Lane RIchter, senior ecologist with Riverlands, shared the love of eagles Saturday at the annual Alton Audubon Eagle Festival in West Alton, Mo.

The excitement of eagle watching was in full force Saturday as several hundred turned out for the annual Alton Audubon Eagle Festival at Riverlands in West Alton, Mo.

Gail Mauretto of Glen Carbon was one of the eagle enthusiasts present and said the event was very worthwhile and she wished she had brought her grandchildren.

“This is the real stuff and I am inspired now to take them eagle watching,” she said. “It is very valuable to talk to people who know about the eagles.”

Lane Richter, senior ecologist with Riverlands Wildlife Center, said every day on his job there brings a new experience. He said he always enjoys the eagle-watching kickoff to bring in all the partners in the region together for people to see.

He said the eagle watching should begin to hit its peak in the area soon as the weather changes.

“We are in the transition and as we get cold weather, we will see an increase in bald eagles,” he said. “We saw three today and five this week. As weather improves we will see more. As drivers go up the Great River Road they can take advantage of pullout spots and see eagles using islands. Other good viewing spots are here, the Nature Institute and the Two Rivers Wildlife Refuge.”

Harvey Russell of Ice Visions provided ice sculptures and demonstrations to add to the ambiance of the event.

Brett Stawar, president of the Greater Alton Convention and Visitor’s Bureau, was on hand on Saturday and he said this is a great way to kickoff the eagle-watching season.

“We love to showcase all of our partners. We do this through mid February,” he said. “Some are more educational focused and conservation focused and others more into the tourism attraction of eagles. This lasts until late February and is one of biggest wintertime economic activities that keep tourism alive. We are lucky enough to have the majestic bald eagles to bring people to the region.”
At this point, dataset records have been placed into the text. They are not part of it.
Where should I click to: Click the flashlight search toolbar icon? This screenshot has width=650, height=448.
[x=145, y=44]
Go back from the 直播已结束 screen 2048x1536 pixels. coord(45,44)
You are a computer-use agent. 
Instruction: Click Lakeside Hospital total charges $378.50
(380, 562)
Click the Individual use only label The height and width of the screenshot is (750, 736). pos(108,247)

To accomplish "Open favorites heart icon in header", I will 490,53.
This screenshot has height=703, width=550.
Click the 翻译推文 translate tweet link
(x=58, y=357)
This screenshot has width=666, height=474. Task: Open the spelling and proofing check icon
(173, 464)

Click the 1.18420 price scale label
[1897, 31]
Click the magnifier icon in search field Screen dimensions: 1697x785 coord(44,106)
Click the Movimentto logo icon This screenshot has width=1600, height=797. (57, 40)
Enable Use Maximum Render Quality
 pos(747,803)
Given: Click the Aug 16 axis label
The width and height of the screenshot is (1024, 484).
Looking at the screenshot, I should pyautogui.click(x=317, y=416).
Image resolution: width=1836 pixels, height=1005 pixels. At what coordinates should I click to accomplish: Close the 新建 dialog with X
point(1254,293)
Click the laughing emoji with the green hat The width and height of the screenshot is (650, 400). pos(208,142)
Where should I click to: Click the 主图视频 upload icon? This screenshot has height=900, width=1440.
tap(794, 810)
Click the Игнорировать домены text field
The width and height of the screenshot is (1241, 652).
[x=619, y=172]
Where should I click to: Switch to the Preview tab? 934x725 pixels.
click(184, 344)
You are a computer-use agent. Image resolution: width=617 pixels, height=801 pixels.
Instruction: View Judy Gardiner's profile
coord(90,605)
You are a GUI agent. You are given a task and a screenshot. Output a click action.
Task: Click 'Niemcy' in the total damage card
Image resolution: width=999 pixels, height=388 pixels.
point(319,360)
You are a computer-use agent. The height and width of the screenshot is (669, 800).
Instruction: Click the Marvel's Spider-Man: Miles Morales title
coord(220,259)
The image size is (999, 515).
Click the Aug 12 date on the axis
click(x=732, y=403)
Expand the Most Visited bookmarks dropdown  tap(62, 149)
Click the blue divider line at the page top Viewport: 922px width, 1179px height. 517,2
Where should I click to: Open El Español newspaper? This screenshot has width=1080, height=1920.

Larry Reid, an outdoors talk show host for WBGZ Radio in Alton, was on hand and said his goal is to promote Riverlands and eagle watching to young people and parents.

“This is a great day and we try to keep people abreast of events that happen over here every Sunday at noon longest running outdoor program start its 30th year in March,” Reid said. “The outdoors is my passion.”

Julie Watson, environmental education specialist for Riverlands, said it was great to see the different organizations working together in partnership and the people turning out for the day.

She adds, “Eagles are something that everyone has a place for in his or her heart.”

Tourists walk from a shuttle during an opening for eagle watching Saturday at Riverlands.